Problem requirements - From the entries below, copy every line holding the word "computer".

Content starts

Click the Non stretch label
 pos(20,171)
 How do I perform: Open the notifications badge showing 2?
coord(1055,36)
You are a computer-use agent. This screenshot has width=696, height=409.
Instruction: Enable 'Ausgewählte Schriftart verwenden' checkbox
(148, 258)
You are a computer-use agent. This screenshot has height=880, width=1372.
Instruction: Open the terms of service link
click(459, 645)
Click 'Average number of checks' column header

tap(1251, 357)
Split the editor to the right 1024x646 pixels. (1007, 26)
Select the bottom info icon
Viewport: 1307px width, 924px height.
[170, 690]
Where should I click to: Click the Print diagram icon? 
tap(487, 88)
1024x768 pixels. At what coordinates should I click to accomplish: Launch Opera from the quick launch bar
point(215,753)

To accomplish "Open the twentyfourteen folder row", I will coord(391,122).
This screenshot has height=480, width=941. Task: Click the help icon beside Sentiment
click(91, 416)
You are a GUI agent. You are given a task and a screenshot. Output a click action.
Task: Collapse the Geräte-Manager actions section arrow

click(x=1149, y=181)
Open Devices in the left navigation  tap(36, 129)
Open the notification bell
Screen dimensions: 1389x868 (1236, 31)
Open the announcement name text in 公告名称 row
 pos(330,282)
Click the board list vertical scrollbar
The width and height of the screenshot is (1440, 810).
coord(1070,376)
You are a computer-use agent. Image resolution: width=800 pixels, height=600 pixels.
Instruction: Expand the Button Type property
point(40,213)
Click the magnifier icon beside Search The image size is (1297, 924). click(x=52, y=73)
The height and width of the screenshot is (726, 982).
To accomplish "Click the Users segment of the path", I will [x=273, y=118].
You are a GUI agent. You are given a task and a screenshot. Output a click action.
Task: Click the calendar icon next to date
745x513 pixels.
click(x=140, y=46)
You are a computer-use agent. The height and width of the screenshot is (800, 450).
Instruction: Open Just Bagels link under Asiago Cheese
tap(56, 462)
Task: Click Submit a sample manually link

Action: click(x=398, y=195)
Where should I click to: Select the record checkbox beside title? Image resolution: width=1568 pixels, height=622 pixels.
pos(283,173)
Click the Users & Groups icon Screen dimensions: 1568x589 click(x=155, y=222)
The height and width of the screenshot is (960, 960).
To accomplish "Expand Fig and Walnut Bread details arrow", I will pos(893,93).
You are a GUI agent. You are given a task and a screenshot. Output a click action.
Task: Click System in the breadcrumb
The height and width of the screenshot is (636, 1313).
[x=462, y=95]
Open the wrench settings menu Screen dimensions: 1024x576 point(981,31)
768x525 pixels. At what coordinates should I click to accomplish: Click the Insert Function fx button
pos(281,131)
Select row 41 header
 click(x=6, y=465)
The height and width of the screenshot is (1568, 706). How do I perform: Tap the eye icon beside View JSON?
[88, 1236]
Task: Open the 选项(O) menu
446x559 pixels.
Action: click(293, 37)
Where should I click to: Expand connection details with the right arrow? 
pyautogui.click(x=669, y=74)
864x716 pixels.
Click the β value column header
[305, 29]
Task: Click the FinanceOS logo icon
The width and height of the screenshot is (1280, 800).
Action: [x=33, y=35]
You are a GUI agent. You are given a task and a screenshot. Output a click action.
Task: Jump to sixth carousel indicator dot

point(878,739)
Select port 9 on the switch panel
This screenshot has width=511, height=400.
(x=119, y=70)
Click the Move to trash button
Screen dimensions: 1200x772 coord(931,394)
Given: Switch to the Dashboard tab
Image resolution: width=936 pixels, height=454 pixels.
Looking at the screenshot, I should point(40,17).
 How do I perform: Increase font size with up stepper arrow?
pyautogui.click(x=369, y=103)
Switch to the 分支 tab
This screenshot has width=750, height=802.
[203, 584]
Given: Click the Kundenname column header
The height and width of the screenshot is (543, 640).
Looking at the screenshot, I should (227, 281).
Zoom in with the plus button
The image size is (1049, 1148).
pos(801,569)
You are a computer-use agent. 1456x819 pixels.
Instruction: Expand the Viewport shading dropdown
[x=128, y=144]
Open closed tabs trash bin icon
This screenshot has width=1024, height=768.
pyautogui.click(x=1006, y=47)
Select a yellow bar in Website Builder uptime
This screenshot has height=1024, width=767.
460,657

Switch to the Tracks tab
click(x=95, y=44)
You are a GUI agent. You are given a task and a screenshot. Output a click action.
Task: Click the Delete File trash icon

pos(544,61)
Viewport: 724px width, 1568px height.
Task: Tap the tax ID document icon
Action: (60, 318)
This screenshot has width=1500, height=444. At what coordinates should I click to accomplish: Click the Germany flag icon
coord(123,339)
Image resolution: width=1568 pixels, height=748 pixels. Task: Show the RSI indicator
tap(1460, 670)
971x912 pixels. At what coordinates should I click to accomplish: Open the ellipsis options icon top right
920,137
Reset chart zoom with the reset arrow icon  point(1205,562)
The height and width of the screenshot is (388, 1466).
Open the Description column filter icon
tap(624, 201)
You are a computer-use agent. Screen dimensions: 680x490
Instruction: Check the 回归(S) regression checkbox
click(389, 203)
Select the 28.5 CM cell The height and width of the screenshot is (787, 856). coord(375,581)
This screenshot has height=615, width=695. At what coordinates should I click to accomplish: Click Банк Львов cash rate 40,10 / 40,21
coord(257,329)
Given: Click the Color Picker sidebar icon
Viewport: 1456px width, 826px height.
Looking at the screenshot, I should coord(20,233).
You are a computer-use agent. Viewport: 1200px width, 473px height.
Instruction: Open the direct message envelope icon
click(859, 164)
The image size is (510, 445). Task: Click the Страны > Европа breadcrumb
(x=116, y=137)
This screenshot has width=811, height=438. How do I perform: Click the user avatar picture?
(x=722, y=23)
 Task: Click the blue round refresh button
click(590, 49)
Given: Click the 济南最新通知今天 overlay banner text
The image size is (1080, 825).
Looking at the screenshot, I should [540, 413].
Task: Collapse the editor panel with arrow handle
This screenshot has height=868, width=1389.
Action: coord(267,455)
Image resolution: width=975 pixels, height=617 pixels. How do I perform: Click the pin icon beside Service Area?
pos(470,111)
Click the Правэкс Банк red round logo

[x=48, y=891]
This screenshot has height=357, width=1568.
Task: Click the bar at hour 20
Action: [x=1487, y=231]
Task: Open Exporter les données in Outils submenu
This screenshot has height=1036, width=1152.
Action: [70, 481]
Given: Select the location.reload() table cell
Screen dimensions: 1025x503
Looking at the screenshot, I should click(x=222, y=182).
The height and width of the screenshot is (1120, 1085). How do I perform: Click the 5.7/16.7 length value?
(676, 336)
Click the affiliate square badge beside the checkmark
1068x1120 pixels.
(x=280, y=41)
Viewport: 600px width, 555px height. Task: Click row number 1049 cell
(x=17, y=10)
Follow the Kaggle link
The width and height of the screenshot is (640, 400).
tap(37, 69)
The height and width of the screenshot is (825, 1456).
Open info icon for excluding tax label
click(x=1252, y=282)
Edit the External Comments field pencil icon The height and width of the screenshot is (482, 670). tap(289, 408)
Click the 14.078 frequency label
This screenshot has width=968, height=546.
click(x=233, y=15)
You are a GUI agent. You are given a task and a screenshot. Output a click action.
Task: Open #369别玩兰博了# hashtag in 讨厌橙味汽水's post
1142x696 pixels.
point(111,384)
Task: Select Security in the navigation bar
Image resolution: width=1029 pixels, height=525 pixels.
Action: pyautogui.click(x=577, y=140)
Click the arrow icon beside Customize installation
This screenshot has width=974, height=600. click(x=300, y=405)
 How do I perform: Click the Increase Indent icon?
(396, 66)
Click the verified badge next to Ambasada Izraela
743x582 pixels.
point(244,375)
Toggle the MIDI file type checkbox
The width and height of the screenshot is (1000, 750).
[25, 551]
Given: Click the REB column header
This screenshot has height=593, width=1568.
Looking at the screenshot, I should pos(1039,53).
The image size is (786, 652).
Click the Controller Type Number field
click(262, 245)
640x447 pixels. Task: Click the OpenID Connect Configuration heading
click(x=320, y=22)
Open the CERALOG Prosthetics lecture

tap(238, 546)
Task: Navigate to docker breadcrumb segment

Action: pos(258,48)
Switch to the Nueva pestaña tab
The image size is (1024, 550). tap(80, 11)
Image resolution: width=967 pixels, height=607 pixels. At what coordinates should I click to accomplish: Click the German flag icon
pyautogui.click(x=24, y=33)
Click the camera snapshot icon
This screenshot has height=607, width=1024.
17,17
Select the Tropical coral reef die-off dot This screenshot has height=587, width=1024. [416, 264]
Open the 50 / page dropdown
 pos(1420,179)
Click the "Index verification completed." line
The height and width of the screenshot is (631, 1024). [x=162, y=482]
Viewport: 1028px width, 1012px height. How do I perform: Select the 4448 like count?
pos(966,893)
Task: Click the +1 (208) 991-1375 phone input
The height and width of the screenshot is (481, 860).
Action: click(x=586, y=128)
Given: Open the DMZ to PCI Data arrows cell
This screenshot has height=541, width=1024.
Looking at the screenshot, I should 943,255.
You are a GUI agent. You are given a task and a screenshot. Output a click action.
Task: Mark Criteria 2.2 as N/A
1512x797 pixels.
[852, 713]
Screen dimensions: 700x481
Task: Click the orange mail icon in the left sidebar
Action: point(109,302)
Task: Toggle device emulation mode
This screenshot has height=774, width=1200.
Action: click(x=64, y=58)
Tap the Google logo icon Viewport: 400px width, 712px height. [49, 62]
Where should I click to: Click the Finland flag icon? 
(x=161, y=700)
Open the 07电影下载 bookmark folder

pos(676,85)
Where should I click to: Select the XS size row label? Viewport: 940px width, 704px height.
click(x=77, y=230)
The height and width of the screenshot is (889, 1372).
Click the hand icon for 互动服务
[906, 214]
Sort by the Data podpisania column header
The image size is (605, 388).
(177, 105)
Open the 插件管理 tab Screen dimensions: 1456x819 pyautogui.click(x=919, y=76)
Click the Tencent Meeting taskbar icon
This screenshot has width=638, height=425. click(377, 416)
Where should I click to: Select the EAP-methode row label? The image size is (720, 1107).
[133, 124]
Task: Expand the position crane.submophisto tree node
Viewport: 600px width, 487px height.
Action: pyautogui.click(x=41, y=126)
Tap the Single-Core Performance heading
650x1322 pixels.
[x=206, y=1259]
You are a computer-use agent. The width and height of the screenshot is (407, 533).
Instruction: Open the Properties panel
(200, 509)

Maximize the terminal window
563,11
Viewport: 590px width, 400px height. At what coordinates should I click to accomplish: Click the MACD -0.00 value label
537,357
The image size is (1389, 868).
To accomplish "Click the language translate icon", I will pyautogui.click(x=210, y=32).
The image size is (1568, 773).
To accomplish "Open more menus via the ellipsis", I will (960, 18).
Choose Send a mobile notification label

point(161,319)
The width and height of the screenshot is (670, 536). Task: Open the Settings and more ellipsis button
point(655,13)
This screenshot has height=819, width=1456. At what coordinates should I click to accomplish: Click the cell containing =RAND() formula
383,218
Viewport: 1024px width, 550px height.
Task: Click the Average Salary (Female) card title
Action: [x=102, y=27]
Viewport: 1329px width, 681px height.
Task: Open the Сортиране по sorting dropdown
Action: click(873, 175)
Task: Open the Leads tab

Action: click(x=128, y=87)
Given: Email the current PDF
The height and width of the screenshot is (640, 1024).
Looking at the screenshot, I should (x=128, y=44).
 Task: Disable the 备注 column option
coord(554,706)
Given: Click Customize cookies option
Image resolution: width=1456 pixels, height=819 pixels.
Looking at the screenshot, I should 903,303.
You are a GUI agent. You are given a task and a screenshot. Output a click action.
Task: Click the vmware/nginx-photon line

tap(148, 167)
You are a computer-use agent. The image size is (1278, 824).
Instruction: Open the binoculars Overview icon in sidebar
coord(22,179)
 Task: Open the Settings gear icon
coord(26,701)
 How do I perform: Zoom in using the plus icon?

Content ends

Answer to this exercise -
You are a computer-use agent. This screenshot has width=696, height=409.
You are a computer-use agent. This screenshot has height=880, width=1372.
You are a computer-use agent. Image resolution: width=800 pixels, height=600 pixels.
You are a computer-use agent. The height and width of the screenshot is (800, 450).
You are a computer-use agent. 1456x819 pixels.
You are a computer-use agent. Screen dimensions: 680x490
You are a computer-use agent. Viewport: 1200px width, 473px height.
You are a computer-use agent. The width and height of the screenshot is (407, 533).
You are a computer-use agent. The image size is (1278, 824).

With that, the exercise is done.